As with the aroma this beer reminds me quite a bit of the regular Imperial Stout, but the barrel aging makes it less enjoyable on many different levels. The beer feels a lot less balanced. I’m getting more sting from the alcohol and there is a fruity hint which reminds me of ripe pear which I don’t really care for at all.
The mouth feel is full and the carbonation is a tad bit too sharp.
Up front I’m getting alcohol, which is quickly overpowered by chocolate, coffee and roasted malts.
I had high hopes for this beer, but the aromas/flavors from the barrel aging is a bit too prominent. The regular Imperial Stout from Nøgne Ø is miles ahead (or, using my method of scoring, a bit more than a point ahead). Score: 3.9/5.
I have some extra bottles stowed away so I’ll try it again in a while to see how it ages.
Nøgne Ø “Almost undrinkable” 100% Peated
The last of the lot is a beer brewed with 100% Scottish peated malt with a ABV of 8.5%. The commercial description reads:
… This malt generates an intense smokey flavor and aroma.

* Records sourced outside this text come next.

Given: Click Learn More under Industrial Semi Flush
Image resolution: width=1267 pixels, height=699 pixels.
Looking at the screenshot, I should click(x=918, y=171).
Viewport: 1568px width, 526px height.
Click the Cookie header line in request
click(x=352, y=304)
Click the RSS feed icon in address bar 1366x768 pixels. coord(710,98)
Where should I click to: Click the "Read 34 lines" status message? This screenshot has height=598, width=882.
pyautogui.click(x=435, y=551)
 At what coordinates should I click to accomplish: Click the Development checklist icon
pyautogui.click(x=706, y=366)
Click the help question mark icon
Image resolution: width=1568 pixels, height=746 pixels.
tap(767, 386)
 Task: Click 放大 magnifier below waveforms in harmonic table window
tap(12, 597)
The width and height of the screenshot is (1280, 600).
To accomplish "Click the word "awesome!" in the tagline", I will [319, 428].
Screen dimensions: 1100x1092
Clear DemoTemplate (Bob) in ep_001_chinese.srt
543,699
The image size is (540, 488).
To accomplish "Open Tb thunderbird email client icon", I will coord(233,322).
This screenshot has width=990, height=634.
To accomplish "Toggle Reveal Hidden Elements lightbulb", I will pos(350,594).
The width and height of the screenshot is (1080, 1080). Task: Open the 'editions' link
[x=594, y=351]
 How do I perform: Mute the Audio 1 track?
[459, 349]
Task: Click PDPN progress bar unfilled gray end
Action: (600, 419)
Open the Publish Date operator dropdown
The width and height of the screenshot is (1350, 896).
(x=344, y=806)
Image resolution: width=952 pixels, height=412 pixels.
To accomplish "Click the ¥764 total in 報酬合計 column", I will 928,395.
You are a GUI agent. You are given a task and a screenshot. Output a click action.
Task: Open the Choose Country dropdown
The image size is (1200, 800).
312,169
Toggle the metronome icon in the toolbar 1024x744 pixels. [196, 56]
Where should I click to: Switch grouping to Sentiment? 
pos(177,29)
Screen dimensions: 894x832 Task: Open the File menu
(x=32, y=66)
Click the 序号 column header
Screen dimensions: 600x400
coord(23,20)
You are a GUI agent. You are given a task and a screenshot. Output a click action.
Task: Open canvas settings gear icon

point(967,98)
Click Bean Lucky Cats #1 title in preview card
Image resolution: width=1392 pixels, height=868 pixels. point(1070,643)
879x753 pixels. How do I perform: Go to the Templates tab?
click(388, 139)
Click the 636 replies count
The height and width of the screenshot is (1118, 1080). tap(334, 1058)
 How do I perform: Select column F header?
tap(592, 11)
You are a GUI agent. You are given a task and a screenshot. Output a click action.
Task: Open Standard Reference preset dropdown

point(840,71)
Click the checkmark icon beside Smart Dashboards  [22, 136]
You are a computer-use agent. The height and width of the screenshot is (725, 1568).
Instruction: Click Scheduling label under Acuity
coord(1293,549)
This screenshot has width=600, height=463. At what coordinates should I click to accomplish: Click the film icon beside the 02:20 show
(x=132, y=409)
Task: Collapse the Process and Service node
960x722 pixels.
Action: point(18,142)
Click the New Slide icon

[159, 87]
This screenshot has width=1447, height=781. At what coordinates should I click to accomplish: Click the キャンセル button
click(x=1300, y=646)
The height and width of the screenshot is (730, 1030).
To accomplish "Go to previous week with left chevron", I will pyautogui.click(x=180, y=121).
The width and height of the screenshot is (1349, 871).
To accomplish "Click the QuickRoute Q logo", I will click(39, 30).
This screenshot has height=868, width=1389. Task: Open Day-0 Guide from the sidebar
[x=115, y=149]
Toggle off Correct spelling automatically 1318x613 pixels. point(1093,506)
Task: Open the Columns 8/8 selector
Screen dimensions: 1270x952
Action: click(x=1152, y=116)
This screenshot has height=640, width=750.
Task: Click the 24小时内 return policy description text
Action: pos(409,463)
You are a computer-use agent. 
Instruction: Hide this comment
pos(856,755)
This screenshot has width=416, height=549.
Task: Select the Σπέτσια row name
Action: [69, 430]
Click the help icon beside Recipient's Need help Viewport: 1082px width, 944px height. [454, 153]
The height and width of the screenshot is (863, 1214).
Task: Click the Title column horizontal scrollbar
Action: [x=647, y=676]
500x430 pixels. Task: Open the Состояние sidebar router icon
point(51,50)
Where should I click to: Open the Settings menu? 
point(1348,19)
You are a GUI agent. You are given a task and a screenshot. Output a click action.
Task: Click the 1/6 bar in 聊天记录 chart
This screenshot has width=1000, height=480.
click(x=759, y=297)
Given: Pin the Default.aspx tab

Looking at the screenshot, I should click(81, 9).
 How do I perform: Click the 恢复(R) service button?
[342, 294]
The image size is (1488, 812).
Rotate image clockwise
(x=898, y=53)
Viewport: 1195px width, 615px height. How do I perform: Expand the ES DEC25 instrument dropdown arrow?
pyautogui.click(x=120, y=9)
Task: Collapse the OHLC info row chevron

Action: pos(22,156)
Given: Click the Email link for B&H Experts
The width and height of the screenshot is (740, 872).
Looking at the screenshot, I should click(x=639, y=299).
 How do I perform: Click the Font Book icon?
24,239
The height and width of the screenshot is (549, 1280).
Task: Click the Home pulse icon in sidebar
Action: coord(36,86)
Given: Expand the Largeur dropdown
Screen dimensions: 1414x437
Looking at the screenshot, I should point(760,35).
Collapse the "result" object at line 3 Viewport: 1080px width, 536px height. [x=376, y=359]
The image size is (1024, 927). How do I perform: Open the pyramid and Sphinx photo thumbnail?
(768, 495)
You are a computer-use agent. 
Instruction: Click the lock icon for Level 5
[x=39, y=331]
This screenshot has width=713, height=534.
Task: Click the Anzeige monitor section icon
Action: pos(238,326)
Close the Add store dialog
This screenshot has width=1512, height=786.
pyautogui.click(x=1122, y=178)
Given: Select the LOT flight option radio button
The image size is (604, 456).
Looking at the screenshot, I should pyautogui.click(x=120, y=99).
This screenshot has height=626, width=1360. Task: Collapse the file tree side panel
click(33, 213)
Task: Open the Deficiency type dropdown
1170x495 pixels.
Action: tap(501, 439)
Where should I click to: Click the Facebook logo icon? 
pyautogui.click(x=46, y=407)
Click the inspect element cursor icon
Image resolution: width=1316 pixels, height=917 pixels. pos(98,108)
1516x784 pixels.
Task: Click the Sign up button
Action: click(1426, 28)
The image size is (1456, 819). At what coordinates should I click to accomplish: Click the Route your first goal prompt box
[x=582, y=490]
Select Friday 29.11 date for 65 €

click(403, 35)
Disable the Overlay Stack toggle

In fact its intensity makes this beer almost undrinkable, unless you blend it with other ingredients.
I tend to like peated/smokey single malt whiskeys as well, so let’s see what I think about this one.
The color is amber / yellow with very little head. The head disappears quickly.
A good amount of peat/smoke is present on the nose. I’m also getting a good amount of sweet malts.
The peat/smoke is also the dominating flavor, but I’m also getting caramel sweetness. There is also a fruity and spicy hint present.
The body is medium and the carbonation is slightly sharp.
The finish is quite long, and hints of smoke lasts all the way till the end. There is also some nice sweet malty flavors in the finish.
I don’t find this “almost undrinkable” at all. For me this is highly drinkable, although I can understand that this can be a somewhat challenging beer for some. If you enjoy peated whisky this might be a bit easier to swallow. Later on I will try to blend this beer with others to see what a hint of smoke might do.
I’m not really sure how to rate this beer though. Score: 3.7/5.
And that’s that folks! Four interesting beers which you should pick up if you get the chance!